**Passage to read**:
=== Begin Enclosure ===

Robinson wrote in the Financial Times that the “majority of the wines we buy are either non-vintage Champagne (supplied at an average price considerably lower than any supermarket special offer I have come across) or relatively modest wines for big receptions, the likes of inexpensive New Zealand Sauvignon Blanc and the most basic red Bordeaux.”
The phrases “basic” and “supermarket special” fail to evoke the glam befitting castle-dwellers, and the lashings of reality becomes only more grim as numbers are crunched and specific examples are offered up for the reader’s cringing perusal. After a morning of blind tasting potential wines, a bottle of Italian Rosso Piceno (for about $5.97) and a white Macon-Uchizy from Justerini & Brooks (for about $10.86) were selected for her guests, Jancis writes. (To be fair, they also get to pick finer wines for more important guests). Other members of the committee – a wine merchant with the posh London outfits Corney & Barrow and Justerini & Brooks, plus a Michelin-starred chef, Michel Roux Jr. – have elevated palates, and Jancis contends that tastings for the RF probably represent a “gustatory nadir” for them. They do occur in the cellar of the Buckingham Palace though.

=== End Enclosure ===

**Given data**:
=== Begin Enclosure ===

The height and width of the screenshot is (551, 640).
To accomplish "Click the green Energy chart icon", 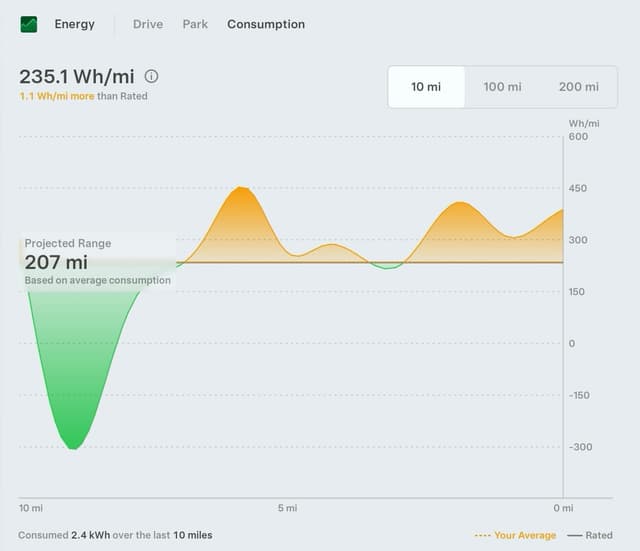I will pos(29,24).
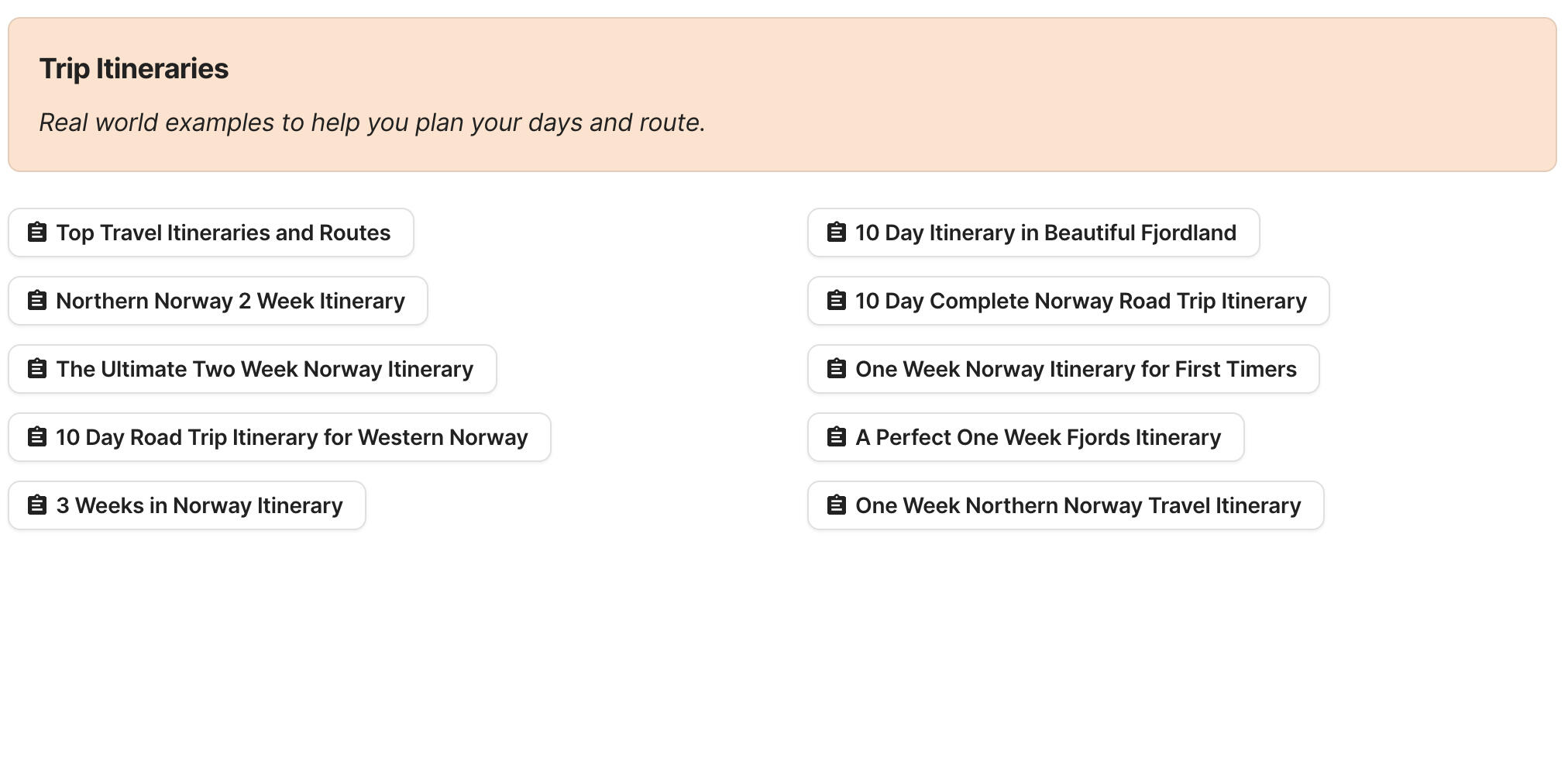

=== End Enclosure ===

**Work instruction**: Translate this sentence from the passage about wine for the royal household into Spanish: "After a morning of blind tasting potential wines, a bottle of Italian Rosso Piceno (for about $5.97) and a white Macon-Uchizy from Justerini & Brooks (for about $10.86) were selected for her guests, Jancis writes." Rely only on the passage about wine for the royal household.

**Solution below**: Tras una mañana de cata a ciegas de posibles vinos, se eligieron para sus invitados una botella de Rosso Piceno italiano (por unos 5,97 dólares) y un Macon-Uchizy blanco de Justerini & Brooks (por unos 10,86 dólares), escribe Jancis.